Мария прошла в горницу, оделась и вышла на улицу. Что творится, что с нами происходит, думала она, идя бесцельно по вечереющему селу. Бросаемся друг на друга, как цепные собаки. С Надеждой невозможно стало ни о чем говорить, будто она, Мария, виновата во всей этой кутерьме с налогами да с хлебом, а теперь вот еще и с церковью. И кому это нужно – закручивать все до последней степени, до вспышек гневных, до безрассудства? Уж не вредительство ли в самом деле? Да кто вредители? Где они? Все сваливают вину друг на друга, и все друг перед дружкой стараются усердие проявить. Ведь тот же Поспелов знал, что ничего доброго от конфискации имущества не выйдет. Ведь смог бы остановить Возвышаева, но не остановил. Чего он испугался? А обвинения в отсутствии того же самого усердия у него.

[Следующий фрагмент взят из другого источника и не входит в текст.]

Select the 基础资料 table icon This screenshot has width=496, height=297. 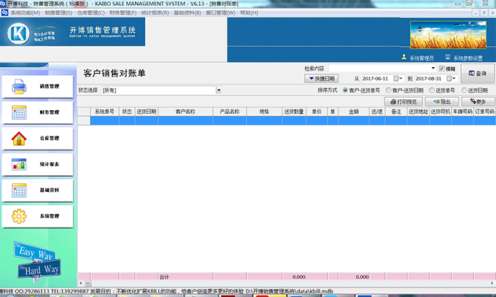pos(20,190)
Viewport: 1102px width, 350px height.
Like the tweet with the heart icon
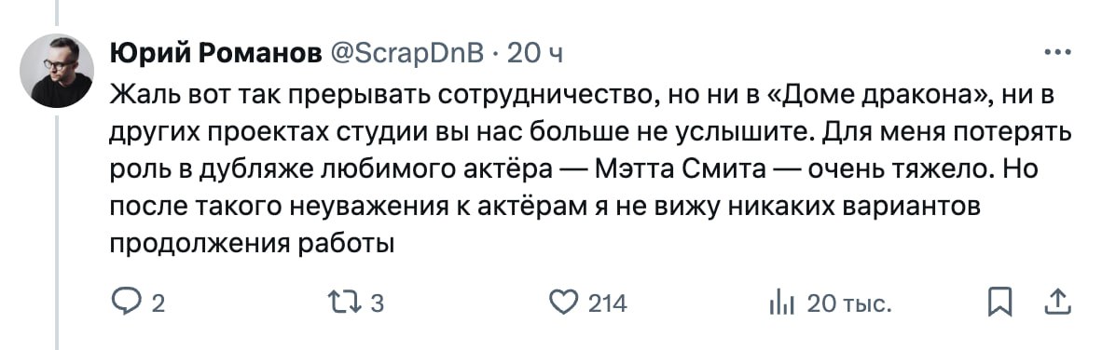point(562,303)
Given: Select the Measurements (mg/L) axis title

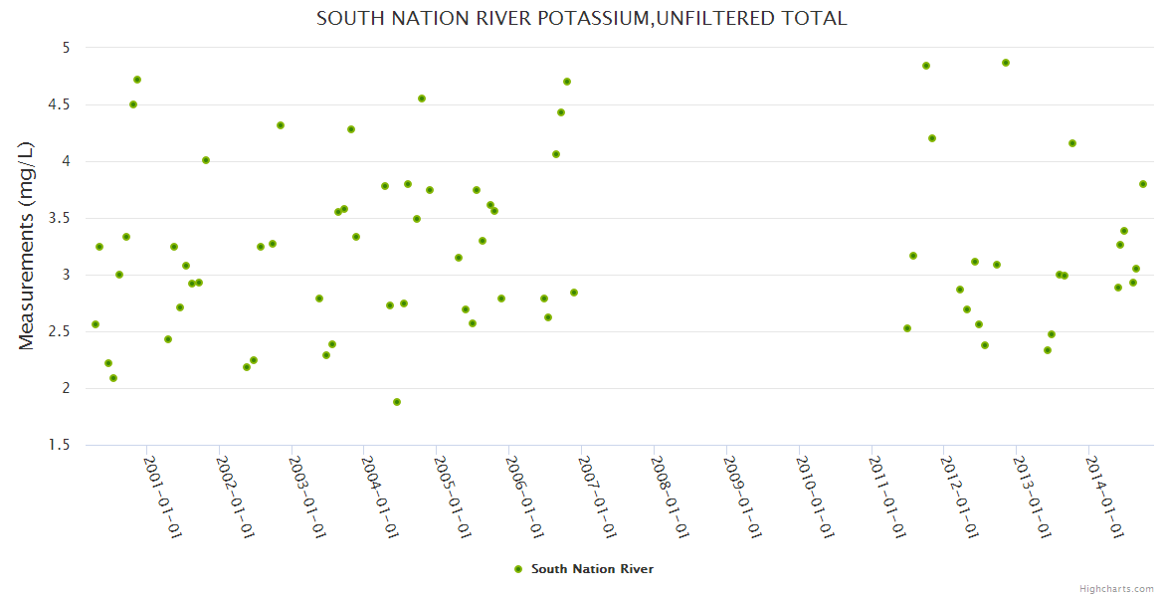Looking at the screenshot, I should [27, 246].
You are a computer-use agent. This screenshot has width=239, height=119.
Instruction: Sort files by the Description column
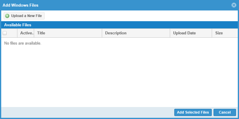click(x=136, y=33)
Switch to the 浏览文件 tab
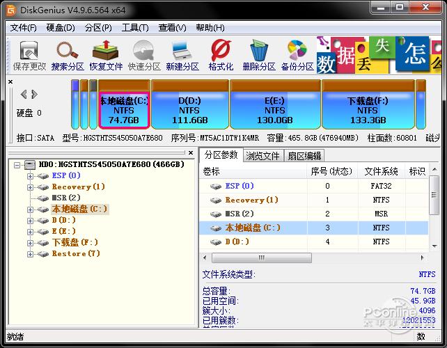447x348 pixels. click(x=263, y=156)
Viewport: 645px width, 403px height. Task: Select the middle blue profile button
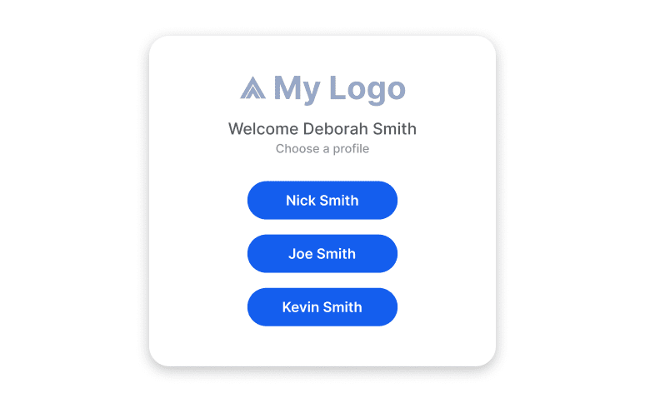tap(323, 253)
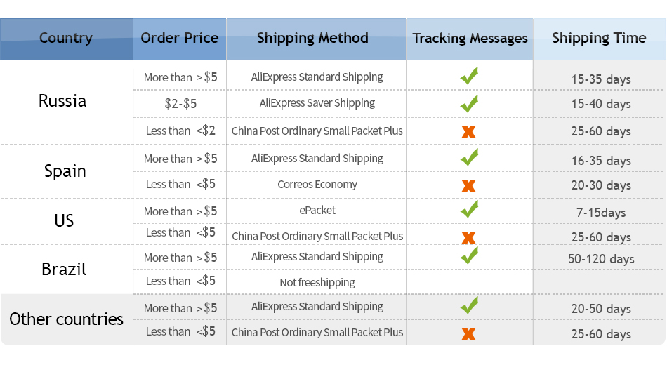Click the Correos Economy shipping method text
667x365 pixels.
[x=317, y=185]
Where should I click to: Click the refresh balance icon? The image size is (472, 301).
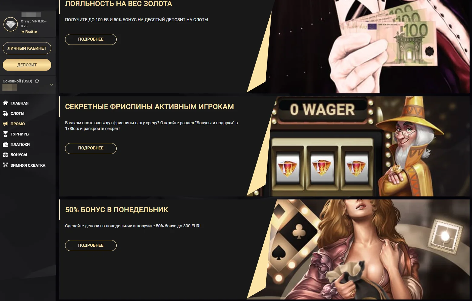click(37, 81)
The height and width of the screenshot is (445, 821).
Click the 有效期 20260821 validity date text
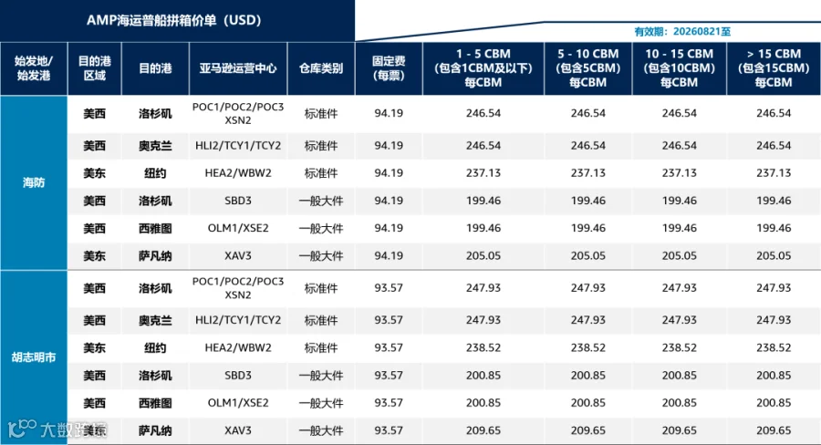[682, 31]
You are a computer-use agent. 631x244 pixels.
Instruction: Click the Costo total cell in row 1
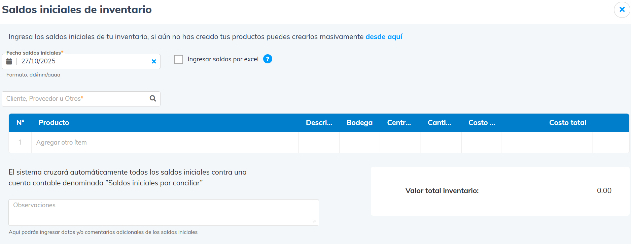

И мы бы смогли остановить Сенечку с погромом церкви. Они решили громить на партячейке, а мы смогли бы остановить. Ведь прямых указаний нет насчет погрома церквей. И мы бы правы были. Но струсили. Струсил Тяпин, струсил Паринов… Кого они боятся? А все того же обвинения в отсутствии усердия. Да куда же это заведет нас? И так уж с нами мужики разговаривать не хотят. Вон – сестра родная, и то глаза мне готова выцарапать. А за что? Что я ей худого сделала? И кому я сделала дурного? Никому в особенности, а подумаешь – так виновата перед всеми. Виновата, потому что не делаю того, что обязана делать. А обязана остановить буйство этих Сенечек и Возвышаевых. А если не смогу остановить их, то обязана отойти в сторону и не путаться под ногами. Митя прав – нельзя играть в политику.